I also found out yesterday, if you were in a really bad situation, and had to remove some one immediatly, you can phone the guards and they can remove the person for tresspassing.

Thank fully I am not in that situation, but it is possible.
Pinky


----------



## dam099 (15 Jun 2006)

pinkyBear said:
			
		

> I also found out yesterday, if you were in a really bad situation, and had to remove some one immediatly, you can phone the guards and they can remove the person for tresspassing.


 
I assume that would be after giving some kind of reasonable notice? A lodger would not be trespassing until after you had asked them to move out.


----------



## Petal (15 Jun 2006)

Hi there, just tell the guy that you're seriously worried about the open front door and safety and that you're not comfortable with his late nights and that it's nothing personal, but that you'd like to get someone who fits in better with your routine. Nothing personal. Unless he's a complete psycho, he should be ok with that.


----------



## pinkyBear (19 Jun 2006)

Hi all,
the deed has been done, I chose the relative route - redundancy and suff!! And gave ample notice. 

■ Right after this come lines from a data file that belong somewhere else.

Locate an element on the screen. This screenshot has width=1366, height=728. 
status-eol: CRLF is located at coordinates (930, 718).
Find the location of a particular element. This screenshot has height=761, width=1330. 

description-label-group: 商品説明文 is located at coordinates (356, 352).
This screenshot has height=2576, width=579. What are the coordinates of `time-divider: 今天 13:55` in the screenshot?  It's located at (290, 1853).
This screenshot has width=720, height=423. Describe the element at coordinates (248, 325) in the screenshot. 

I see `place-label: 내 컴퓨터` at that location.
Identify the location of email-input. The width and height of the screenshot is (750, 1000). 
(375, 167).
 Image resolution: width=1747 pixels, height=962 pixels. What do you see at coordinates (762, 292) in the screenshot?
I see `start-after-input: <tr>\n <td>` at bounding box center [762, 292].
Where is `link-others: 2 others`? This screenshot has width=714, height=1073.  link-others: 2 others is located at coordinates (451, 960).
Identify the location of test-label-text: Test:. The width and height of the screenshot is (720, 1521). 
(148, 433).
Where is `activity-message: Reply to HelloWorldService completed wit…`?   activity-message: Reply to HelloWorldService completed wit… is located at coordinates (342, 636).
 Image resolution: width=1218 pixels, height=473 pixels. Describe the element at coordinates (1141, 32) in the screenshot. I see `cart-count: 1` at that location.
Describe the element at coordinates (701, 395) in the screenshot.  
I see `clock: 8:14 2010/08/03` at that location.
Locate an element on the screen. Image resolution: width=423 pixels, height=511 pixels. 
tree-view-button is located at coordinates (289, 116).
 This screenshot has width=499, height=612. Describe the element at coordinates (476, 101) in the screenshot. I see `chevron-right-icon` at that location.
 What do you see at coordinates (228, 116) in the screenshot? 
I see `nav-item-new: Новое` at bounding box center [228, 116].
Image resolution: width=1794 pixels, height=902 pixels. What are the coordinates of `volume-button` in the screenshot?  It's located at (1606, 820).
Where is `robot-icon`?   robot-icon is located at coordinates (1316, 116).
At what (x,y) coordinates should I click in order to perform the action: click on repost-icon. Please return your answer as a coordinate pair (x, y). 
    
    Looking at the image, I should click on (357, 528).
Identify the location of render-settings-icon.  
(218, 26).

With respect to the tresspasasing and the police, yes as an owner you do have that right - I suppose you would only use that if you felt in any in danger (the guy has come home a few night after a "white night", as a result of this I have been increasingly nervous of his behaviour.....)
Any way not long now!!


----------



## JohnnyBoy (19 Jun 2006)

"White night"? what's this?


----------



## pinkyBear (19 Jun 2006)

One evening last week,we had a few friends over and he came back from a night out with friends, and there was powder on his nose!!


----------